Olanzapine is thought to modify the actions of several chemicals in the brain. Onlanzapine is chemically related to another atypical antipsychotic agent, clozapine, but differs both chemically and pharmacologically from the earlier phenothiazine antipsychotics.
Olanzapine is available as 2.5-mg, 5-mg, 7.5-mg, 10-mg, 15-mg, and 20-mg tablets that can be swallowed (Zyprexa) and 5-mg, 10-mg, 15-mg, and 20-mg tablets that disintegrate when placed under the tongue (Zyprexa Zydis). Olanzapine is broken down by the liver.
The dosage of olanzapine varies depending upon the reason for its use. When used to treat schizophrenia, 5–10 mg is the typical starting dosage. If dosage adjustments are needed, increases are made in 5-mg increments once a week. When treating schizophrenia, a total daily dosage of 10–15 mg is usually effective. When olanzapine is used to treat acute manic episodes, initial doses of olanzapine are often 10–15 mg; 20 mg per day may be needed for maximum effect. The safety of doses greater than 20 mg per day has not been determined.
Olanzapine is eliminated from the body more quickly in young people than in older (over age 60) individuals, in men than in women, and in smokers faster than in non-smokers. Dosage adjustments may be needed based upon individual patient characteristics.
Caution should be used in patients with heart disease because the drug may cause blood pressure to fall too low resulting in dizziness, rapid heartbeats, or fainting. Olanzapine should be used carefully in people with known seizure disorders since olanzapine may alter properties of the brain making seizures occur more easily. People with liver disease should have their liver function monitored regularly while taking olanzapine. Women who are pregnant or breast-feeding should not take olanzapine. People with phenylketonuria, a disorder in which the body is unable to metabolize a protein called phenylalanine, should avoid olanzapine disintegrating tablets, because this form of the drug contains phenylalanine.
Side effects that occur in more than 5% of patients taking olanzapine include involuntary movements, weakness, dizziness, extreme drowsiness, nonviolent objectionable behavior, constipation, weight gain, dry mouth, low blood pressure, stomach upset, increased appetite, cold-such as symptoms, or fever.
Other side effects that are possible include rash, body aches and pains, elevated liver enzymes, vision abnormalities, chest pain, or rapid heartbeats.
Olanzapine has the potential to produce a serious side effect called tardive dyskinesia. This syndrome consists of involuntary, uncoordinated movements that may appear late in therapy and not disappear even after the drug is stopped.

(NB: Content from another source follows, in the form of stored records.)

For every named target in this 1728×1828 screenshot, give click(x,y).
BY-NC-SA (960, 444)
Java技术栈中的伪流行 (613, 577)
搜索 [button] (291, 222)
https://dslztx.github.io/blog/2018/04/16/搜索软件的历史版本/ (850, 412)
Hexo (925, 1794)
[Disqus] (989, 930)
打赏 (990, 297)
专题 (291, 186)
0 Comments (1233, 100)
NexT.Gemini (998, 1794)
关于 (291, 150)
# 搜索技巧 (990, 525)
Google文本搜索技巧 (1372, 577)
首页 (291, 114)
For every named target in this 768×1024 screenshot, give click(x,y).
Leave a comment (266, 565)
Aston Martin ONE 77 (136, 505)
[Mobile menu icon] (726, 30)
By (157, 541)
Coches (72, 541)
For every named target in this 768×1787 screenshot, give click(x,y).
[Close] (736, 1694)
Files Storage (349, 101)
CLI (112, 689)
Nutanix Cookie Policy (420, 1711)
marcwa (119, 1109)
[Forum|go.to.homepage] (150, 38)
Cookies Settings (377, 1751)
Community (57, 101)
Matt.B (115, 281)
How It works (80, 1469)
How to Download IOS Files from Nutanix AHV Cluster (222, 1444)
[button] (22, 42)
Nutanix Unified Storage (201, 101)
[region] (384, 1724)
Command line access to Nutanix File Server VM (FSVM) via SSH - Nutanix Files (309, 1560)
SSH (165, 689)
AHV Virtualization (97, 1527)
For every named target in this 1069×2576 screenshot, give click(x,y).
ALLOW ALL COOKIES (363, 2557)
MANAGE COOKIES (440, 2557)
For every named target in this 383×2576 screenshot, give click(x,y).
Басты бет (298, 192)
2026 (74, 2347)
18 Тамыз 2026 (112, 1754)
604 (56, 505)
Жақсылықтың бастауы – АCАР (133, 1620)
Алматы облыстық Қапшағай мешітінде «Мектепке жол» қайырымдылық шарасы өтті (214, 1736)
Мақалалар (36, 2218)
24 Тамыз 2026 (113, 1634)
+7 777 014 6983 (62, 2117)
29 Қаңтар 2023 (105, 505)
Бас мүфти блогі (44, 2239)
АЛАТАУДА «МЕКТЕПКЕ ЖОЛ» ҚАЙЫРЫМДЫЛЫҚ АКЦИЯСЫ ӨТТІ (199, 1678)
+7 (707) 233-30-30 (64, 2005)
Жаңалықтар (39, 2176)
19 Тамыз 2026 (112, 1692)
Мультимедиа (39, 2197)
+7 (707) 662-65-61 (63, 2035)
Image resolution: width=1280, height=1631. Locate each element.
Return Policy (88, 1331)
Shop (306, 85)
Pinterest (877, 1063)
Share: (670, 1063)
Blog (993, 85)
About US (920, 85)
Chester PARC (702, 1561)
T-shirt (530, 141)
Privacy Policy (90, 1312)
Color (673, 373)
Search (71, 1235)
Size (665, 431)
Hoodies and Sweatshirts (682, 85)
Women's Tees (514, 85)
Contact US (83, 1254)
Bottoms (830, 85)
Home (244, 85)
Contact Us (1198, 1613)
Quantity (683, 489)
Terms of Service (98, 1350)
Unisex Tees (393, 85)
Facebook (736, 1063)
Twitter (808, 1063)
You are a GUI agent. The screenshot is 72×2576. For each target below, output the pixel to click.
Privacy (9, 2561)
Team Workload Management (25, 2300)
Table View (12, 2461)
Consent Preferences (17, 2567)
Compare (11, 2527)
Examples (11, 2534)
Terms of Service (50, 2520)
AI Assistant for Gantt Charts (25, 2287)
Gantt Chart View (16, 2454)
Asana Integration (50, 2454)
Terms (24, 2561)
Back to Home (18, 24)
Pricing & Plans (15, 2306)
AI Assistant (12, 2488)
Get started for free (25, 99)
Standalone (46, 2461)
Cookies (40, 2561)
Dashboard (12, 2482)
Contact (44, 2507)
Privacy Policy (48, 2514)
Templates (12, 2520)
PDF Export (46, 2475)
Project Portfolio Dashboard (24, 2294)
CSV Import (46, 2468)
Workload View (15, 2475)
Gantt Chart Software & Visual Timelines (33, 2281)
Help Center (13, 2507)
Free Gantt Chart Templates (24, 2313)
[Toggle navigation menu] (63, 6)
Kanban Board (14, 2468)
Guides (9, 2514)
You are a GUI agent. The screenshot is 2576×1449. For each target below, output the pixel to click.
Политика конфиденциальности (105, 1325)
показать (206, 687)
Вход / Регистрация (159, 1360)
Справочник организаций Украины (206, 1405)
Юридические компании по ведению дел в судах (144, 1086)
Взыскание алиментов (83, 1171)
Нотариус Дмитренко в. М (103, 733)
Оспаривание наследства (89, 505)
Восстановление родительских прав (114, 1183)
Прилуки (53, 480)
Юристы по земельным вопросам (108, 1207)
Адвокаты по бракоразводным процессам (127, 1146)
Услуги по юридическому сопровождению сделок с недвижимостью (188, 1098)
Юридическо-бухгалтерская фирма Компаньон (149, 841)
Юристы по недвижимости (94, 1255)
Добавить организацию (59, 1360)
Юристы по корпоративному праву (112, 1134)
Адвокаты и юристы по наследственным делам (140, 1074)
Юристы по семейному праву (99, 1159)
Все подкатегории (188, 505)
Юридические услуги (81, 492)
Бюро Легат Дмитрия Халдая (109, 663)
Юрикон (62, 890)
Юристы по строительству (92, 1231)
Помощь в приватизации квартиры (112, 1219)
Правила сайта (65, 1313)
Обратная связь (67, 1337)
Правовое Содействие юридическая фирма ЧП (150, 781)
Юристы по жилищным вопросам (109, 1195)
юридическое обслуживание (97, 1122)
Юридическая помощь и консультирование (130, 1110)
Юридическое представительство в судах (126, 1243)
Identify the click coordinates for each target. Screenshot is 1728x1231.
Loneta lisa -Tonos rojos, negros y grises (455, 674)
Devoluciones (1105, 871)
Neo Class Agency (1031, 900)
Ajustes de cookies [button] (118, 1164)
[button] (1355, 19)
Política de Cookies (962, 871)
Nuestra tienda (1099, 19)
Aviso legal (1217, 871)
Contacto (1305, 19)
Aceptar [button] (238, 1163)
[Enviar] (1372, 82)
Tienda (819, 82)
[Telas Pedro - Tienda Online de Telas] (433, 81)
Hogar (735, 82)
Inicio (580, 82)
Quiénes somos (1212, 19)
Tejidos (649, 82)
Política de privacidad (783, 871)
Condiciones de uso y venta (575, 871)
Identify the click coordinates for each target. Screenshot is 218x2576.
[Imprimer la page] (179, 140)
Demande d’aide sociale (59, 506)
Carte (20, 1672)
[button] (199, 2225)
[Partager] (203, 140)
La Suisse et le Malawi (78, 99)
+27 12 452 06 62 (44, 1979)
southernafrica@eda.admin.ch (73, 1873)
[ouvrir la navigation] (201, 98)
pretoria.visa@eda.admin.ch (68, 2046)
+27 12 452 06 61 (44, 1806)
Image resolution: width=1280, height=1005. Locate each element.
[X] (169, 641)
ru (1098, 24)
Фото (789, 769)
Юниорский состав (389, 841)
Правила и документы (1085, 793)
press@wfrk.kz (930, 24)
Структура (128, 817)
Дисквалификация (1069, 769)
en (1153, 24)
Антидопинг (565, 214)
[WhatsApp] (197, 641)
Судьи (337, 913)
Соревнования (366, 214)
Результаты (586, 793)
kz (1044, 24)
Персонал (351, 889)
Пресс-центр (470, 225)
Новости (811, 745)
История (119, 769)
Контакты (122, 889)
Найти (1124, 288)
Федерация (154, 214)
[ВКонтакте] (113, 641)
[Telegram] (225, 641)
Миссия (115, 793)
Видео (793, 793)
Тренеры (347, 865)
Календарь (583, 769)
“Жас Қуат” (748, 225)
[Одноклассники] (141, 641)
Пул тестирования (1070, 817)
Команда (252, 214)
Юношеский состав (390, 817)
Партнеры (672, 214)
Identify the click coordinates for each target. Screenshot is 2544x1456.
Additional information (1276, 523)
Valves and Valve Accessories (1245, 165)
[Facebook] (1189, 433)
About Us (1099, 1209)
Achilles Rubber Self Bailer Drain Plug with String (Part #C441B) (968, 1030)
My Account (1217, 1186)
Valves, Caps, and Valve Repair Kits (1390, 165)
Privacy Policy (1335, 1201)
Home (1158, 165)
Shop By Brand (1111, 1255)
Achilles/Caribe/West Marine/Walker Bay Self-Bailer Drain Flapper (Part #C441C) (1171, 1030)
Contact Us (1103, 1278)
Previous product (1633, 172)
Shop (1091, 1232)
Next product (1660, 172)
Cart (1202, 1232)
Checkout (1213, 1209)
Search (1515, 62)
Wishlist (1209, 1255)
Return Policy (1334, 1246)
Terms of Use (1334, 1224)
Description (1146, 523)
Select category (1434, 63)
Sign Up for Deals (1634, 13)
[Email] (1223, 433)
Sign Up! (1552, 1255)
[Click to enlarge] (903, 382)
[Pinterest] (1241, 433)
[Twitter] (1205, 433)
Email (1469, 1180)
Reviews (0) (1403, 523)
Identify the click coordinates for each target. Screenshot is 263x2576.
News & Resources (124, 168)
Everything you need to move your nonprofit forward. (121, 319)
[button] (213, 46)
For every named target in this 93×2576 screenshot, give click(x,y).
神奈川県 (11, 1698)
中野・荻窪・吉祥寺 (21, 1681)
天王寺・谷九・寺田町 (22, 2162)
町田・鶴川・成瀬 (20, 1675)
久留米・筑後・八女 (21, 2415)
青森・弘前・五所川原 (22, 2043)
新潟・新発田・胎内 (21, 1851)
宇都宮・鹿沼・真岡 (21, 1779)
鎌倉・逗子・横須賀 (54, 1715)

Tardive dyskinesia involves involuntary movements of the tongue, jaw, mouth or face or other groups of skeletal muscles. The incidence of tardive dyskinesia increases with increasing age and with increasing dosage of olanzapine. Women are at greater risk than men for developing tardive dyskinesia. There is no known effective treatment for tardive dyskinesia, although gradual (but rarely complete) improvement may occur over a long period.
An occasionally reported side effect of olanzapine is neuroleptic malignant syndrome. This is a complicated and potentially fatal condition characterized by muscle rigidity, high fever, alterations in mental status, and cardiac symptoms such as irregular pulse or blood pressure, sweating, tachycardia (fast heartbeat), and arrhythmias (irregular heartbeat).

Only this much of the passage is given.